We Can Do Better
|A less precarious political structure should improve our chances to do better
Mauritius has many strong points. Instead of employing them to its best advantage, it often allows conjunctural vicissitudes to stifle higher pursuits.
Among its strengths, we have its great natural beauty despite the small geography. This is keeping up despite invasion by concrete. Many countries would want to be as richly endowed by their physical environment. We have it God-given, getting spoilt but not overwhelmingly. There were in 2013 efforts to recognize the risk of losing this natural advantage when a movement was set off to ‘Clean up Mauritius’. We need to persevere in this direction, not only to maintain our appeal to outsiders but for keeping up the composure of our own peace and serenity.
We have a multicultural society. Unlike many other places, our multicultural dimension is not a source of perpetual tension and bloody conflicts. We have known how to preserve it together with the advantages it confers upon all. We need to keep putting all under one roof instead of pulling it apart to secure private advantages to the point of “breaking the camel’s back”.
We were overtaken in 2013 by certain unmanageable situations such as the floods in Port Louis and the bus accident at Sorèze, which cost many lives. We have learnt from them. We are standing back on our feet, maybe not fully immune to catastrophic situations, but more ready than before to pre-empt future disasters.
Many may not be realizing how important it is for a country such as ours to be governed by the rule of law and abide by democracy. These are important corrective tools at our disposal to redress the situation if there is a tendency to go amiss at any level of governance. Many countries have it in name only.
Despite the crisis hitting our main external markets, we have managed to grow the economy. It shows that somewhere the foundation has been well laid down and the springs are still well lubricated to generate enough revenues to the government not only to meet its growing expenditures but also to bring up impressive new road and other infrastructures. They may not be doing as well as they did in the past, but our sugar, textile, tourism, ICT and financial sectors continued to prop up jobs and the economy.
There is no doubt that we could have done better. That would have been the case if we had consciously laid down additional pillars contributing effectively to compensate for any loss of momentum in any one of our existing sectors of activity. We could have done more to bring up an innovating, new breed of risk-taking investors if only to perk up our drooping rate of private investment. We would then not be operating in an environment in which those who, like the existing IPPs, would be sabotaging indirectly the upcoming of new investors in their field of activity.
What then has prevented us from scaling up new heights, thereby insulating our economy from the adverse effects of the international crisis?
It is decision-making and implementing. A country which engages in open public conflict involving its top institutions to the point of trading insults, when arguments fail, shows that it is not prioritizing what it should have prioritized. A Westminster system which does not act decisively to stop indiscipline when its ministers call into question the decisions of its Supreme Court or that of the highest political authority in the matter of appointing advisers, is evidently weak.
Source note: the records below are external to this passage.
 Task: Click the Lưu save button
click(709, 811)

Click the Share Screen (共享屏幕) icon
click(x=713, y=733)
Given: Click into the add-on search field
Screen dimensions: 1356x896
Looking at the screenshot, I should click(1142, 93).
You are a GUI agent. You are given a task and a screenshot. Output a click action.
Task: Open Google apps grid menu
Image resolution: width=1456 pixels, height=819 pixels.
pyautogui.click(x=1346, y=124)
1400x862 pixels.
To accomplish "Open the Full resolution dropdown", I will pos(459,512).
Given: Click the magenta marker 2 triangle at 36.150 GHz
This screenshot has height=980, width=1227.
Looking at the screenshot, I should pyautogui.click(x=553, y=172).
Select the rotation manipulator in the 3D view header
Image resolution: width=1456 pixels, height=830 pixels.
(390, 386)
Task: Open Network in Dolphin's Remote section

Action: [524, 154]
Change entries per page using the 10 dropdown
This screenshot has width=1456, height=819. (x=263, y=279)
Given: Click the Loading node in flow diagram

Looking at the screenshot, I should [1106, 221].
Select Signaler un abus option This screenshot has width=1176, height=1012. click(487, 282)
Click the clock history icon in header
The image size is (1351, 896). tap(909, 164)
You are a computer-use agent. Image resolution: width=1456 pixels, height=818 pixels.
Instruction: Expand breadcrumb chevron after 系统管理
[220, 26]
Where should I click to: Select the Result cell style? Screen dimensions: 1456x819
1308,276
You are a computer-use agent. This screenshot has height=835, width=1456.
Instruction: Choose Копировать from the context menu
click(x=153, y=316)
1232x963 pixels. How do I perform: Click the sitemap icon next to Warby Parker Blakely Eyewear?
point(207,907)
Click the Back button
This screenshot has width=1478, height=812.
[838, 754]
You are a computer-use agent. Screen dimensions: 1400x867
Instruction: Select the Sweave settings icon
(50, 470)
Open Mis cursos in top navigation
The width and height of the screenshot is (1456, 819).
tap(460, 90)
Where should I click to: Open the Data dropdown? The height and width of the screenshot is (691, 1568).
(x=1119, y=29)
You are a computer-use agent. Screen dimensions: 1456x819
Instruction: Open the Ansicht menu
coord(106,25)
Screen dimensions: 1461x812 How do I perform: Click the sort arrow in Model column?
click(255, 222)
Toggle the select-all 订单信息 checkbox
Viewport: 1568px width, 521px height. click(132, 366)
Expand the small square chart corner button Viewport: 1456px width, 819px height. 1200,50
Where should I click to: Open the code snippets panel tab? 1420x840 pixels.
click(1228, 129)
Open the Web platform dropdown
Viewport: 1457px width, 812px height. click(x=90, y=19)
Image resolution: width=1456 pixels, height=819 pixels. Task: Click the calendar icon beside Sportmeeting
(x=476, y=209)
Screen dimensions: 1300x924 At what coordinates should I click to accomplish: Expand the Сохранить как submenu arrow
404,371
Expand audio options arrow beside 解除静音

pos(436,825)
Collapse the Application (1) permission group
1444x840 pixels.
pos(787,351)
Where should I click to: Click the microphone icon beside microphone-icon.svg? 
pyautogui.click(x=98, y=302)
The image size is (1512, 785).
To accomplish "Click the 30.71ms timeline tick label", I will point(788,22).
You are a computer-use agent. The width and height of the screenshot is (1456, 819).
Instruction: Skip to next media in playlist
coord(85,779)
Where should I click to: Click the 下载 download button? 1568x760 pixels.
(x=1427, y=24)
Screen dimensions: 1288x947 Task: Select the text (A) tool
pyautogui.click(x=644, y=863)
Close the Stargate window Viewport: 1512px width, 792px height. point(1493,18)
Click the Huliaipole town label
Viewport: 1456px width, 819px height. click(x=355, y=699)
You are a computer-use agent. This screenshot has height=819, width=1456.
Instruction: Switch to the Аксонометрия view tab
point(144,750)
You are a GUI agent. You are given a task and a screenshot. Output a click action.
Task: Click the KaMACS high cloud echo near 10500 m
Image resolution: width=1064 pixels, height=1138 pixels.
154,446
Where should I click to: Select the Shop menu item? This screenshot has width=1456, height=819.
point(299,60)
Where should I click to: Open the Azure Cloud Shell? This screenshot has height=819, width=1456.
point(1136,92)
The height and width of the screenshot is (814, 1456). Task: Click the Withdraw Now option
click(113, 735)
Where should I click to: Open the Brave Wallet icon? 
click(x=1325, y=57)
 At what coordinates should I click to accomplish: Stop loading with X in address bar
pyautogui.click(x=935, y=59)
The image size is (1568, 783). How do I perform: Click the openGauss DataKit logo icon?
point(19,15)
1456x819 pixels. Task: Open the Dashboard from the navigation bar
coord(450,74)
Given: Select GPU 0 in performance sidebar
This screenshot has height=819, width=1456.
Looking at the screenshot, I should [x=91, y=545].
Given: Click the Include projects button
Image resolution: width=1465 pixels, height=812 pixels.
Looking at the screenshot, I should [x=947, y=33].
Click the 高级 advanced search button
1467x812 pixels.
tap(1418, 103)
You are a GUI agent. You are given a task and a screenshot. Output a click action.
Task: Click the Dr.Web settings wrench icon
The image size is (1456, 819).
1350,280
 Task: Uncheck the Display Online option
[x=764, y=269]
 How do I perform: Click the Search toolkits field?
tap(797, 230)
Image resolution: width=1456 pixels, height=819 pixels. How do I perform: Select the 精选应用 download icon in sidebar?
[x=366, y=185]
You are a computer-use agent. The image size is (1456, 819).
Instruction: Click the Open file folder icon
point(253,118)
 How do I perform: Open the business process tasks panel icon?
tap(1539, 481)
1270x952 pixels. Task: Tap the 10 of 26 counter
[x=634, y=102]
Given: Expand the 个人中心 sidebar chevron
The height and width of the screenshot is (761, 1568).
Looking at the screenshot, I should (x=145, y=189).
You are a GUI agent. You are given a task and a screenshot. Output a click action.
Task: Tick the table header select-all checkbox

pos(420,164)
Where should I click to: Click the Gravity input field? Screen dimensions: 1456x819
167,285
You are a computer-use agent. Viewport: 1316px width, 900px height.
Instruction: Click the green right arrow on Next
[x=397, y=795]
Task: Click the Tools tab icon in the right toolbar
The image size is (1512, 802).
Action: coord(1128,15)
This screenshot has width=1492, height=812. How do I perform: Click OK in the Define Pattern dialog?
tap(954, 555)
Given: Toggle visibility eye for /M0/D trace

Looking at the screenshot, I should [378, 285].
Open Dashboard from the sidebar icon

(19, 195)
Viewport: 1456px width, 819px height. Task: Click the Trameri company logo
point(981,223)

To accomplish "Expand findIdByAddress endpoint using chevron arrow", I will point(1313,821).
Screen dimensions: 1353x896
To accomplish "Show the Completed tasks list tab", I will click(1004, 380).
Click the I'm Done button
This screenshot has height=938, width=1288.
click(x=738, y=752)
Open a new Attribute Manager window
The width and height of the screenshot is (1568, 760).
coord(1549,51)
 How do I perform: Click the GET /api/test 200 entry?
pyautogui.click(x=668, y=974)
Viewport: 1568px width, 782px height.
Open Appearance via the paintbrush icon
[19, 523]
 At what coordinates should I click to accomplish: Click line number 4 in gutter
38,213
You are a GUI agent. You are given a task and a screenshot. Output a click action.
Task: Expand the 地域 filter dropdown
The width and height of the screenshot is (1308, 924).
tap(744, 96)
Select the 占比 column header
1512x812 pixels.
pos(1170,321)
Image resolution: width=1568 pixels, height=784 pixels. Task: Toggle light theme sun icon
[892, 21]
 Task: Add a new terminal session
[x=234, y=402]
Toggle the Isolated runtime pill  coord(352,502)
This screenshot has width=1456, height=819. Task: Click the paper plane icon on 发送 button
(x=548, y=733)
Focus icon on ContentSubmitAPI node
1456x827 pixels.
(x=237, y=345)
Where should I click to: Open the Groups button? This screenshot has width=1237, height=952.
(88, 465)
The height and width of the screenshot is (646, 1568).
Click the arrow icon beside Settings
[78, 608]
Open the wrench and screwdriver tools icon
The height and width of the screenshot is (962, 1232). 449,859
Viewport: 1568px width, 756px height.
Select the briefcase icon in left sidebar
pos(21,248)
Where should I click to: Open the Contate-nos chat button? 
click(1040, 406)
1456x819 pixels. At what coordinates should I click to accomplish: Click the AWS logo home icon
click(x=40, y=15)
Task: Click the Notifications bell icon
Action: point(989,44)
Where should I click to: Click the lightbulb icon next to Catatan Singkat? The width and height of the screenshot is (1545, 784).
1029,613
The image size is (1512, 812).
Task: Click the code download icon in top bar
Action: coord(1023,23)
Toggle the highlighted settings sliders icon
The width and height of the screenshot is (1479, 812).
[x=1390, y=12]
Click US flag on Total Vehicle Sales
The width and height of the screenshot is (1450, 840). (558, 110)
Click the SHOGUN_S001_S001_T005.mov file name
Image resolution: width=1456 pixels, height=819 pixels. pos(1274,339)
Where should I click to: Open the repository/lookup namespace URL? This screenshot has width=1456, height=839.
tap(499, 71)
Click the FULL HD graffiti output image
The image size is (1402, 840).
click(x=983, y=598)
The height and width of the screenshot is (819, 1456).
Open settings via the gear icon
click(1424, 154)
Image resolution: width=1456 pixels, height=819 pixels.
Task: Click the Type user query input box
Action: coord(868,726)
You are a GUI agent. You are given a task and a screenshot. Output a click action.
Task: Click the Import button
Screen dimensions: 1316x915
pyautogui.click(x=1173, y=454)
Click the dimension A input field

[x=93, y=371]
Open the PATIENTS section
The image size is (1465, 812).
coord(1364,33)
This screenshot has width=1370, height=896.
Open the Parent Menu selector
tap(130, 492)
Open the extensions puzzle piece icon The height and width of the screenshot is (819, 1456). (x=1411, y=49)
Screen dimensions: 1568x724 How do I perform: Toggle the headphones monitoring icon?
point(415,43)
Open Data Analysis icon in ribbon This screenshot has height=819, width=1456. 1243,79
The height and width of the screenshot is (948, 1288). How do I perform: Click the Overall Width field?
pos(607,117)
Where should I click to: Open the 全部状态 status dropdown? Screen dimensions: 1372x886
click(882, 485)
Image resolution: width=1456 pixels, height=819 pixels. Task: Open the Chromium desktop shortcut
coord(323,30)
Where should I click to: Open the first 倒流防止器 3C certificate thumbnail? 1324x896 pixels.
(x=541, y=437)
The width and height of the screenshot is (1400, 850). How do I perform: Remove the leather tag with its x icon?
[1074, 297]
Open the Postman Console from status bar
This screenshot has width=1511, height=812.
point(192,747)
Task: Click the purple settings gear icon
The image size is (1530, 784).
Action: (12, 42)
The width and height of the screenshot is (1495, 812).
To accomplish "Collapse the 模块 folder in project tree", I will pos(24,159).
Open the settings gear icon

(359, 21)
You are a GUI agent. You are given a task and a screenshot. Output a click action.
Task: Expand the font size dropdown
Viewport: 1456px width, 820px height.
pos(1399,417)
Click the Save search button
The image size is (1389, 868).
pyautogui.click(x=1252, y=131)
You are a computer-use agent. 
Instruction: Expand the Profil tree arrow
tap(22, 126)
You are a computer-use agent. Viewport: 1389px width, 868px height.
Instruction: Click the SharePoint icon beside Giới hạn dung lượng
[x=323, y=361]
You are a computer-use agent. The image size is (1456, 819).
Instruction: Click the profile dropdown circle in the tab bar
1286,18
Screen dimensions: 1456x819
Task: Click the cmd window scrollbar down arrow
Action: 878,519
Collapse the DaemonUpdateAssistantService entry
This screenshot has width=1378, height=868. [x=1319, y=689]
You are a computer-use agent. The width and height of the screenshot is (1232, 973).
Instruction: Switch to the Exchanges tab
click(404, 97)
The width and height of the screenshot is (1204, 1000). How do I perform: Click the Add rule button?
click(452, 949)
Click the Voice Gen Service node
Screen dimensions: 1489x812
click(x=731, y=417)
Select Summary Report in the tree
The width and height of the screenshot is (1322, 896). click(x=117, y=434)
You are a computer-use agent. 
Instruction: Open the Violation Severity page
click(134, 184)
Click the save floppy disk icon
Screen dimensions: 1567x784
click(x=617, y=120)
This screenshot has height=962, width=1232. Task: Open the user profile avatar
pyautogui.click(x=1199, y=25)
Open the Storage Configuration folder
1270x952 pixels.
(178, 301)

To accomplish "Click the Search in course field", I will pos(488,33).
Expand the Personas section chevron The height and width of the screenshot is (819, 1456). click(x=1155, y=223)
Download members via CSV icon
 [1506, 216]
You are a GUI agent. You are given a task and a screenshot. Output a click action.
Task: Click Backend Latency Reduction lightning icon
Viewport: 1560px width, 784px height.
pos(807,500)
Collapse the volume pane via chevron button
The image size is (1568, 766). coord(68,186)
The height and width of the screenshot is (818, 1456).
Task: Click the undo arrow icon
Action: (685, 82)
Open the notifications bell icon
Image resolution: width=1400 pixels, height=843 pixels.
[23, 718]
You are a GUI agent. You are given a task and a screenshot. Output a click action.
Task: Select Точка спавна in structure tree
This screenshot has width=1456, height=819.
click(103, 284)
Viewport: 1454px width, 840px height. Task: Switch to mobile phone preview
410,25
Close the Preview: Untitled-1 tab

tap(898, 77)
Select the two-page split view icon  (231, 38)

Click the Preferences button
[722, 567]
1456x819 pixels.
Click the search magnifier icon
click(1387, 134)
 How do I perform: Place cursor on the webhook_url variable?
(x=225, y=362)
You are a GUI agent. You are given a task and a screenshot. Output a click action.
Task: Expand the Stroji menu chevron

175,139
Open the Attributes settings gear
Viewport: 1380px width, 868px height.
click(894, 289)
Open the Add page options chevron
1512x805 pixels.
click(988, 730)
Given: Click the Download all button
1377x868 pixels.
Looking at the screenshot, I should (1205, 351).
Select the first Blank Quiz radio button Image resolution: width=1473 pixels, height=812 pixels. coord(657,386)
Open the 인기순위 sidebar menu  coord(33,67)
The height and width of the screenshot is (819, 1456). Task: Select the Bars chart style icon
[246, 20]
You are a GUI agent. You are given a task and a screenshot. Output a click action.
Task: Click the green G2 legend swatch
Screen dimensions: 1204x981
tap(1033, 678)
The Westminster system asks for solidarity “sans faille”, nothing less.
All this reflects structural weakness in the political structure. As a result, political decisions that should have been taken for the greater good of the totality of the country get fractured away, compromising for particular interests and all manner of lobbies, if not yielding to outright blackmailing. Such decision-making, apart from projecting inherent a system of ad hoc decision-taking at the national level, shows that its fragility makes it nigh impossible to take the necessary decisions for the good of the country overall. Is there then a long way to go between crippling lobbying by all manner of religious, socio-cultural, ethnic and business groups and weak national institutions?
If we want the country to do its best in all domains as it should at the macro-level, we cannot carry on along this path. Politicians need to be empowered differently so as to take on the destructive lobbies and prevent them doing more damage. Politicians have been unable to detach themselves from such perverse influence even when they wanted to because we have so many opportunists in the political arena ready to undo the best we could have done, abstracting from private seeking by distinct lobbies.
Will 2014 improve this state of affairs? It is sad enough to recognize that we do not appear to be poised to take dispassionately the decisions which can make the country go to greater heights and put it firmly on a higher path. Opinion makers take every opportunity to play up to sectional/business lobby/religious interests keen to protect their own private parishes, even if that means sacrificing the national objective. The whole country gets absorbed in those smaller short-run issues and there is little energy left to look beyond. Moreover, the fragile political power will create fertile grounds for making extravagant promises to catch votes on the eve of the elections of 2015.
One may wish that no decision is taken the effect of which will be to introduce even more instability in the electoral system now and in the future. If so, using the old cliché, we could still maintain “guarded optimism” that it will not all be for the worse and that we will collect ourselves before we have drifted beyond the point of no return. The country has shown in the past that it is capable of taking courageous decisions when it matters. Despite all, we might after all take some of those courageous decisions which will take us in the direction of global achievers instead of floundering at the altar of disruptive sectional interests. It is on this sincere hope for the country that we would like to end 2013.